J-30. C’est écrit sur son agenda.
Dans 30 jours, elle prendra l’avion. Dit comme ça, c’est anodin.
Mais, avec l’avion, elle décollera. Là, c’est un peu moins rassurant.
Ensuite, elle survolera l’océan. Autrement dit, la terre ferme sera à plusieurs kilomètres sous elle. Elle imagine une flèche qui évalue la distance entre le Boeing et la surface de l’eau. Et une autre flèche qui mesure la profondeur de l’océan. Alors, elle flippe.
– Non, non, rétorque-t-elle. Je flippe à mort. Nuance.
Elle a répété ce mantra à son compagnon pendant 29 jours. Chaque matin, tandis que le décompte des jours sur son agenda l’approchait du tarmac, elle répétait à David :
– Je flippe à mort.
Je ne vous cache pas que David commençait sérieusement à se demander si Ophélie serait apte à embarquer, ou plutôt à décoller et survoler l’Atlantique.
Comme toute phobique de l’avion, Ophélie lisait attentivement tous les articles narrant les accidents. Leur vol était prévu sur Boeing, et la compagnie se maintenait au top pour angoisser la future voyageuse.
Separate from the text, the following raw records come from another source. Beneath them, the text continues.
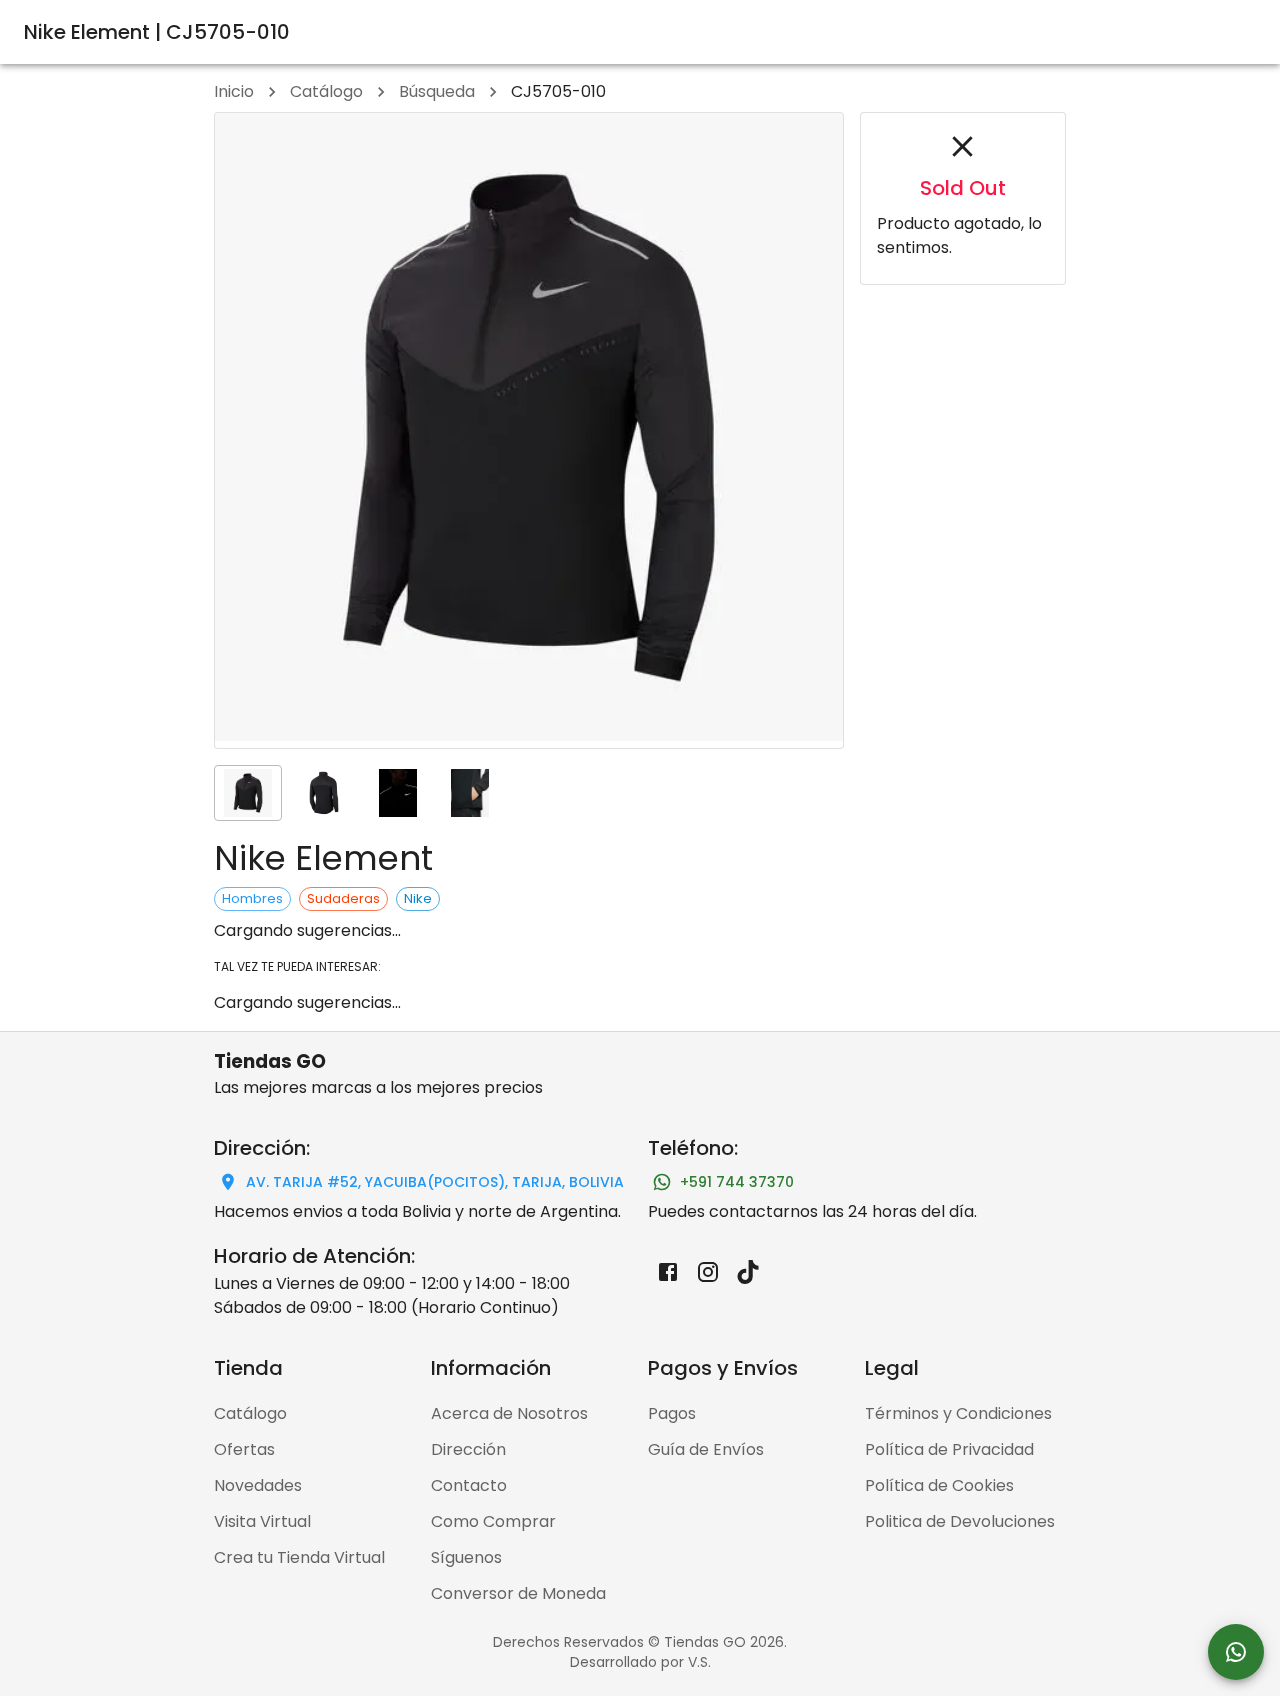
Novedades (258, 1485)
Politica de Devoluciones (960, 1521)
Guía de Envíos (706, 1449)
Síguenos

David s’était renseigné ; sa copine pouvait faire des séances de simulateur de vol, ou être prise en charge par un psychologue. A moins que la méthode radicale de la sédation relativement profonde ne permette au couple d’effectuer un trajet assez tranquille.
Le jour J arriva. Ophélie ne parvenait pas à sortir du lit.
– J’ai trop peur, gémit-elle. Et puis, avec la chance que j’ai, le Boeing va s’écraser, ou perdre une perte, ou son train d’atterrissage. Vas-y tout seul, je reste ici.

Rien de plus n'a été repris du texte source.